There was blood shed in the labor movement last century, why does anyone think it’s not going to happen again.
Yep, dead uncle milton freidman kill Main Street finally comes home from it’s long journey of kicking other Main Streets around the world in the teeth. Please remember 0 taught at the same school as dumf so you shouldn’t have to think to hard whats instore for Amerikas Main Street.
I think Hedges places a lot of faith in Occupy. I doubt it. I think the future will be violent if we break out of this at all. And it could well be spontaneous. No one knows when it is coming.
It is a pretty grim picture…big money is consolidating power at the direct expense of the vast majority and crippling the ability of the democratic process to respond.
It seems clear at this point that the crash greatly increased the power of the financial elites, with everyone else cowed by the risk of job losses.
I just put together a mash-up of the Lorax’s “How bad can I be?” with Romney quotes peppered in. It’s obviously a cartoon, but dramatizes the situation pretty well. I’m not so sanguine about an easy happy ending in the real life version.
Here’s the link:
Great post. Thank you.
Masaccio, you paint such a rosy picture of our future under our entitled Capitalist Masters. We’re just beginning to see what they have planned for us in USA Inc.
What democratic process was that anyway? Not in a free market fire zone.
Massaccio,
Excellent piece, and spot on.
Book Salon up with Arun Chaudhary’s First Cameraman: Documenting the Obama Presidency in Real Time hosted by Christina Bellatoni
yes, thanks very much.
I hate to be a pessimist, but I’m not seeing us heading for anything but some Louis XVI solutions. That is the only thing I can see stopping the plutocrats in their tracks. They are psychotically sick/mentally damaged people overwhelmed with greed and lust for power. They couldn’t stop their destructive greed even if they wanted to, which they wouldn’t want to. They have adopted a value system that equates personal worth with financial worth: the more money, the better person they think they are. Thus the more pillaging they do the better person they are in their sick minds.

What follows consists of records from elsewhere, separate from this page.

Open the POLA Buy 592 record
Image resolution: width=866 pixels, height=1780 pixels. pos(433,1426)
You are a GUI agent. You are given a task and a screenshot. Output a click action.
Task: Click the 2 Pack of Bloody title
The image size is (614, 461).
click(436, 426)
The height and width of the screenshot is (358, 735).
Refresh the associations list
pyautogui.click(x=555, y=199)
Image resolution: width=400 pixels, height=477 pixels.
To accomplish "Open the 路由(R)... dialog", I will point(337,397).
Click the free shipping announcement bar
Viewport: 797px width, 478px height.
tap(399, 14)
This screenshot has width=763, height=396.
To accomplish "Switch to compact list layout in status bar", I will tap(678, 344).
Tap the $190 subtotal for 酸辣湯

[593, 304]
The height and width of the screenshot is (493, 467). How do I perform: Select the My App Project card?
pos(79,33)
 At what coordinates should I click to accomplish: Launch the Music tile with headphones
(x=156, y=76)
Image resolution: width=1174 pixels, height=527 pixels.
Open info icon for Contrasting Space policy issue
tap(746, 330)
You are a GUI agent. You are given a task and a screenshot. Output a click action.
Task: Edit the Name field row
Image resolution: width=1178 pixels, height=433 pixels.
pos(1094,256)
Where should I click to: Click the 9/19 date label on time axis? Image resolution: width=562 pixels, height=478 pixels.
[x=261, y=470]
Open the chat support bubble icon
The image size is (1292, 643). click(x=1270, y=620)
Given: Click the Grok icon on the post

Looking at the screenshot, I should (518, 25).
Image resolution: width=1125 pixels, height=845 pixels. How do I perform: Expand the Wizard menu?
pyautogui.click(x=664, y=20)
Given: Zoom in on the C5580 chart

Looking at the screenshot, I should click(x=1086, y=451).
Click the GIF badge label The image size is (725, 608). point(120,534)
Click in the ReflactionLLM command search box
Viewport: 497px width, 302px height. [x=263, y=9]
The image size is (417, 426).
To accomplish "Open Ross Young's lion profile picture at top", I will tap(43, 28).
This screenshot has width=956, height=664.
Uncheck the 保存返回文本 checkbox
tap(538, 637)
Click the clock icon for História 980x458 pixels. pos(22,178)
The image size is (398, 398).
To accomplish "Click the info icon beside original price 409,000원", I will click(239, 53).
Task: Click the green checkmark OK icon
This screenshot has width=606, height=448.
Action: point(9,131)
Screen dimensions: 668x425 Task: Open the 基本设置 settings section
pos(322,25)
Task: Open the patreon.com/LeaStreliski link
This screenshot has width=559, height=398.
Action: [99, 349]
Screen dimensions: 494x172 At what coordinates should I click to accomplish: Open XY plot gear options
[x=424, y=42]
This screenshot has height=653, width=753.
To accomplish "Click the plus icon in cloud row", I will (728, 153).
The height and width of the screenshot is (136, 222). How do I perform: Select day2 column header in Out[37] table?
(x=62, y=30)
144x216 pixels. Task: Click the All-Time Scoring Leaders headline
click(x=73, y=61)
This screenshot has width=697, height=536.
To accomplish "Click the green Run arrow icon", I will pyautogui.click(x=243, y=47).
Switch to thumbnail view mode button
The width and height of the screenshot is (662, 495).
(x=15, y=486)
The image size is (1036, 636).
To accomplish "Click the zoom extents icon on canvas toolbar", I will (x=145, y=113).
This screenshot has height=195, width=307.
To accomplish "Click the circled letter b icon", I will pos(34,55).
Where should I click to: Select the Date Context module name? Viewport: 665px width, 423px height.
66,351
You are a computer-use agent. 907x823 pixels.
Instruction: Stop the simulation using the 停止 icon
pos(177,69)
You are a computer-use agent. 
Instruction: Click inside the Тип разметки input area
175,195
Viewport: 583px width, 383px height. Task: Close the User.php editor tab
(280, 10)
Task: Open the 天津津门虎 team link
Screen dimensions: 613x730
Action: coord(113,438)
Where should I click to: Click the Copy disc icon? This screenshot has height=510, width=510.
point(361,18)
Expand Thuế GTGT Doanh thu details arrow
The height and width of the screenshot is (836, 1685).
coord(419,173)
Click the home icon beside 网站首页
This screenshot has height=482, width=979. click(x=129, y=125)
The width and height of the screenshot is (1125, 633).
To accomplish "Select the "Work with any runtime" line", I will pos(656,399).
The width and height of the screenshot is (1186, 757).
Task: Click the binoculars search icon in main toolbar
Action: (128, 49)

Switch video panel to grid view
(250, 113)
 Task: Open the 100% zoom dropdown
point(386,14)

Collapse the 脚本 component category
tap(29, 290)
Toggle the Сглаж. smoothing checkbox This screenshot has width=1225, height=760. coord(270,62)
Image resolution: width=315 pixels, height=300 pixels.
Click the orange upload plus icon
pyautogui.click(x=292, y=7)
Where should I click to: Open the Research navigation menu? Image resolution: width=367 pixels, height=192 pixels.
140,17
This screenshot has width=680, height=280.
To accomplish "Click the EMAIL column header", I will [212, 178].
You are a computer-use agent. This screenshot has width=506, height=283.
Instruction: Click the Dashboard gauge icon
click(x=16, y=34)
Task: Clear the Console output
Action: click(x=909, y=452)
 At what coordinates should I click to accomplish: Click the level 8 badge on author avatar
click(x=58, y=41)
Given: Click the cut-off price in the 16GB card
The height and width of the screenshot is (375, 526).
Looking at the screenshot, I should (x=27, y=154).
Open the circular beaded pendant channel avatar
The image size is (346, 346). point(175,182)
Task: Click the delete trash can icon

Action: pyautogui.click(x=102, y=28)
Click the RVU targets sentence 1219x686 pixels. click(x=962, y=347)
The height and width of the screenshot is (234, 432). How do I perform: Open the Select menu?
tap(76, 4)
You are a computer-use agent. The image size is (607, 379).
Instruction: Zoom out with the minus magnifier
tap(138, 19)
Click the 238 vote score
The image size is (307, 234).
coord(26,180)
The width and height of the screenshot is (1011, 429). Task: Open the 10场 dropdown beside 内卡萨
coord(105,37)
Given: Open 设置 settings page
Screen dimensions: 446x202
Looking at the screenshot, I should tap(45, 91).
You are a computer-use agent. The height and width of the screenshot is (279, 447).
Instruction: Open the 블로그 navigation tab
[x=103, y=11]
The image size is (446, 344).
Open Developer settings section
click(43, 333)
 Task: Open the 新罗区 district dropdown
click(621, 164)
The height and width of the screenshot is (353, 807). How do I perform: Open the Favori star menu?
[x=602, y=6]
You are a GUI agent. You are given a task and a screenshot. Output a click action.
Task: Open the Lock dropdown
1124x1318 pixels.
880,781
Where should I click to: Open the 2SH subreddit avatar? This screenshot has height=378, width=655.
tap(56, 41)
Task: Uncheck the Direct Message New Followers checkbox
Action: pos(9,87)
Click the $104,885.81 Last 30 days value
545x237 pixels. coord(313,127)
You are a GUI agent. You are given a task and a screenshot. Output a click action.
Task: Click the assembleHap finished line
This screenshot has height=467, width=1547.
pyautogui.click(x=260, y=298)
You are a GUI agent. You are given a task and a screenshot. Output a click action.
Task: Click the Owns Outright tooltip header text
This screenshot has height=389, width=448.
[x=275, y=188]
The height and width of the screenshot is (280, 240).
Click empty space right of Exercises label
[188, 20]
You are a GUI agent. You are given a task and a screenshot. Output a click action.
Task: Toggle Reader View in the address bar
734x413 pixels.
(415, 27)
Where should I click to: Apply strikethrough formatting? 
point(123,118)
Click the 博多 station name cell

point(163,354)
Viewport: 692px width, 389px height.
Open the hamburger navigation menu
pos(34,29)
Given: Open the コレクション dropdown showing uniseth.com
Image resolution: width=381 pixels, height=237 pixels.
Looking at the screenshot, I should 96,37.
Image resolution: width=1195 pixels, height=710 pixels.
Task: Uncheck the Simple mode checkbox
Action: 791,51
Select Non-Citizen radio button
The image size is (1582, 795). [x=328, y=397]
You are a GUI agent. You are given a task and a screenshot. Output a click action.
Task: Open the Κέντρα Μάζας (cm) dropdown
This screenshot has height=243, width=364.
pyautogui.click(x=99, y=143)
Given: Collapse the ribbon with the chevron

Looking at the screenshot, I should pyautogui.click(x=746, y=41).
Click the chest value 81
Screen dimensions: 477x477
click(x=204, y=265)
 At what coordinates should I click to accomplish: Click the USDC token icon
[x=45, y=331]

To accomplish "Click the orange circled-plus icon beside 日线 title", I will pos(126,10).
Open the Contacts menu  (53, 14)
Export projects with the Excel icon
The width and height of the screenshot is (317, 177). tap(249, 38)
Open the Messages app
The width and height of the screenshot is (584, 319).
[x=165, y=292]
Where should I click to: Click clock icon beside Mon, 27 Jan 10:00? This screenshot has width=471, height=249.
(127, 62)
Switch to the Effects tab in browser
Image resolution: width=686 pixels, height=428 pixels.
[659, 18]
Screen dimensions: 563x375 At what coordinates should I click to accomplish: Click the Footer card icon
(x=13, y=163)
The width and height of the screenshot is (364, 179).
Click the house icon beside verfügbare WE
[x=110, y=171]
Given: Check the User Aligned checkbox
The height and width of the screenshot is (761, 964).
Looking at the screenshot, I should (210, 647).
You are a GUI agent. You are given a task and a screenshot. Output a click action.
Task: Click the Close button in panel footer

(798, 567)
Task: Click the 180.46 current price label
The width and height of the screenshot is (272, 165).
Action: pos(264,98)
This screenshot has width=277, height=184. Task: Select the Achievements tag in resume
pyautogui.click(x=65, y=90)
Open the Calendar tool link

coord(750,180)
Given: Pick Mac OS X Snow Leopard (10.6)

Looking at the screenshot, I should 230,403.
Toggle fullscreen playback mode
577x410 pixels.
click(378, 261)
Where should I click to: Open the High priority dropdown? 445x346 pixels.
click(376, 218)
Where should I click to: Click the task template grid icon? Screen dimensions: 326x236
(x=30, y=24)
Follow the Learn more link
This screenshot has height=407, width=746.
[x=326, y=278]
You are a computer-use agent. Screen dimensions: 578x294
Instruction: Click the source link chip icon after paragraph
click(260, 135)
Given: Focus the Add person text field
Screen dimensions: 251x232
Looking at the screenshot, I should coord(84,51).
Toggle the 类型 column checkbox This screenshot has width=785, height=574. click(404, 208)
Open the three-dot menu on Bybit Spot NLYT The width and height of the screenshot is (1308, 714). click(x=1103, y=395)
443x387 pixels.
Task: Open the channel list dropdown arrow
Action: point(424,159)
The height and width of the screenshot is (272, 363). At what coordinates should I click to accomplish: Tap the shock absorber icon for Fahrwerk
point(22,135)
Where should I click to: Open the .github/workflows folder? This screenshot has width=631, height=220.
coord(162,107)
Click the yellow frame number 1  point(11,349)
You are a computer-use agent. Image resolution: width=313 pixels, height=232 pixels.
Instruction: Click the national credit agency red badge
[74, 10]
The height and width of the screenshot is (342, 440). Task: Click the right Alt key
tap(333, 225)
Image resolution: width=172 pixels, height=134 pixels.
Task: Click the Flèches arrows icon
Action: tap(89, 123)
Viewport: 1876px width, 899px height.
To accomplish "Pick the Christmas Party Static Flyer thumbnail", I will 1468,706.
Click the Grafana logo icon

Sorry to have to tell you this, but it was the neo-liberal Jimmy Carter who began the destruction of unions.
Ease up there, kafka. The big problem with QE is depressed interest rates for savers and retirees. I have been discussing this for years, as have other contributors. It has also been all over the New York Times, including this recent article: http://www.nytimes.com/2012/09/11/business/as-low-rates-depress-savers-governments-reap-the-benefits.html
…X 2
The real death knell of the labor movement came when the unions purged it’s ranks of the communists and socialists. The union hierarchy actually believed the bosses that they would be allowed to reap the benefits of capitalism if they would only rid their ranks of the “trouble makers.”
The “Occupy” movement allowed itself to become a parody.
The last thing the “bosses” wanted was for the American working class to have semblance of class consciousness and the union bosses from the 50′s to the present have insured that.
Yeah Kafka ,mas@20 is correct ,and if you think the worst part of austerity is QE ,maybe thou should look up his own ass whence seeking a better understanding of asset stripping .
Obama only wants to increase the capital gains tax from 15% to 20%. The capital gains tax was 28% under Reagan. Most of the deficit reduction from taxing the wealthy comes from increasing the tax on capital gains. So lets increase the capital gains tax to at least 28%. Obama is putting the interests of the wealthy ahead of the middle class and poor. Social Security benefits which have been paid for on the table, but the tax on capital gains, which includes carried interest, remains at historically low levels. So who is representing the 99%?